Have you ever stared at a blank canvas? If you haven’t stared at an actual blank art canvas, think of the metaphor it represents for you. Were you excited or daunted? Were you feeling overwhelmed by the endless possibilities or liberated by its emptiness?
Before the start of Winter Break, I sent my Colorado Academy advanced painting students home with a couple of blank canvases and their toolkit of paints, knowing we were headed into remote learning after the break. Before we left the Ponzio Arts Center studio, we talked through how different it is for an artist to work in a studio alone, versus being surrounded by the buzz and inspiration of their peers and teacher in our shared studio. We discussed that the next couple of weeks were going to be very “real world,” for after high school and college, the enriching art co-op experience becomes rare. Artists and all creators, whether a designer, writer, or musician, are faced with the task to go it alone.
I challenged them to sink into the independence. As in the studio, I invited them to explore the processes of brainstorming, generating ideas, execution, self-motivation and direction, but this time alone.
Then, I made a deal with them: I, too, would take home a blank canvas. I swung by Michaels on my way home and purchased a very large canvas.
I set the canvas up on my easel and stared at it…for a full week. I have been teaching for thirteen years, and prior to teaching, I worked full-time as a painter, selling my work. Though I mix paint and do demonstrations for students on a daily basis now, I didn’t anticipate how this large blank canvas was going to make me feel.

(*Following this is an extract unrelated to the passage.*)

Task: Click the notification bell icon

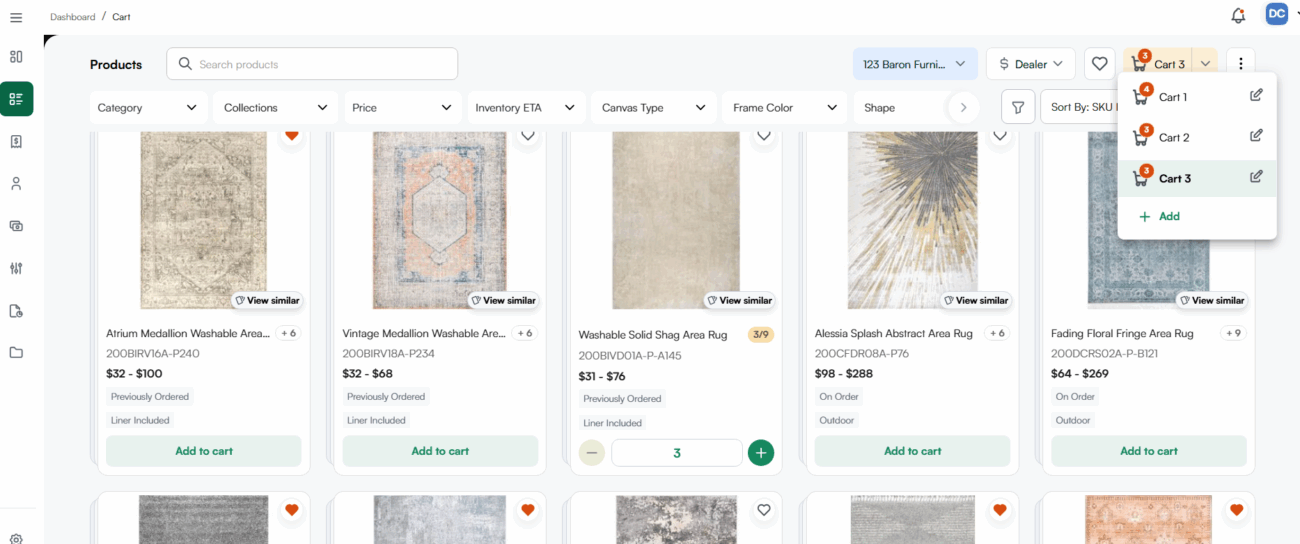Action: 1238,15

As I sat there, I took a stroll down memory lane, and thought of the words of my college professors. Then, I thought of the discussions we have in the studio, artist-to-artist, artist-to-teacher, and teacher-to-teacher. What is working about this composition? What is not? What is it you want to say? What do you have to say to the world? What is most important to you? How can you help others see the world differently?
That canvas gave me a gift: the gift of reflection and time. As I stared at it, I thought of the past nine months of the pandemic, I thought of my family, I thought of political polarization, I thought of our planet, I thought of Breonna Taylor, and I thought of the mental health of our country’s young students trying to learn from home.
My canvas has now been three different paintings, each a new idea and a new layer of paint. First, it was a landscape from my childhood; then, it became an abstract that represents our country’s history. Now, it is a portrait of a leaf that fell in my yard last March. I’m not sure what will happen next. My advanced painters came back to campus with completed canvases. Now, I need to tell them that I did not meet the deadline I set for us, but that I went on an unexpected journey instead. I’ll ask them for an extension.